— START PROVIDED INFORMATION —

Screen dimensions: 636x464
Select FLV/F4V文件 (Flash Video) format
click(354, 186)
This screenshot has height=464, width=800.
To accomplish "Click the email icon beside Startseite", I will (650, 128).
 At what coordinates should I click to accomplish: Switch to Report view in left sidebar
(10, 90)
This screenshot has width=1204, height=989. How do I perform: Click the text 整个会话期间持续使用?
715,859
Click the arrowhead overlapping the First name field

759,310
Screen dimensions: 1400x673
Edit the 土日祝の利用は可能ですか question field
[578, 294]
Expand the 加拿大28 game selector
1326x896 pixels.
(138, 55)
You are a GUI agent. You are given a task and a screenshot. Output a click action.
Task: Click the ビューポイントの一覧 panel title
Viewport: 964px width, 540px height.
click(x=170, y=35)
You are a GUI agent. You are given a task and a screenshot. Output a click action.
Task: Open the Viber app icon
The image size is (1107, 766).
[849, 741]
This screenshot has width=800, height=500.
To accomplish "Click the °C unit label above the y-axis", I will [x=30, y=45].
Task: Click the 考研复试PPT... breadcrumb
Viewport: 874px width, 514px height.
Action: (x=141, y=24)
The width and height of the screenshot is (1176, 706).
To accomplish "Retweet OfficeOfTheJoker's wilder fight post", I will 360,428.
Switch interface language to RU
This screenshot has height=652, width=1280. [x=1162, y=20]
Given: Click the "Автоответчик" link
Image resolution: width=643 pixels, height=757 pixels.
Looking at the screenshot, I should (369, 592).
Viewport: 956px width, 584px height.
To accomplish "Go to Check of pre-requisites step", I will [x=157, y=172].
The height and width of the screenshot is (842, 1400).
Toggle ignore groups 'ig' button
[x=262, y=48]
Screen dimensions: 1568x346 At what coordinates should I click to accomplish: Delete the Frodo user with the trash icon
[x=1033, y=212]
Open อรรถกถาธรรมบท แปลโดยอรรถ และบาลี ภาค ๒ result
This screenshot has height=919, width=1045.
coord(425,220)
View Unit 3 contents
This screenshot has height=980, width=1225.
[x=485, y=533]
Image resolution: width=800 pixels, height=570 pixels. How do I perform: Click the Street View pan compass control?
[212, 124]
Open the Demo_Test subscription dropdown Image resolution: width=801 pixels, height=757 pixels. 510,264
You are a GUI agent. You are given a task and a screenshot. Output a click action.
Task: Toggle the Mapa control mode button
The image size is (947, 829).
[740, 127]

— END PROVIDED INFORMATION —

**TASK GOAL:** Return every line above that contains the word "coordinates".

**RIGHT ANSWER:**
 At what coordinates should I click to accomplish: Switch to Report view in left sidebar
Screen dimensions: 1568x346 At what coordinates should I click to accomplish: Delete the Frodo user with the trash icon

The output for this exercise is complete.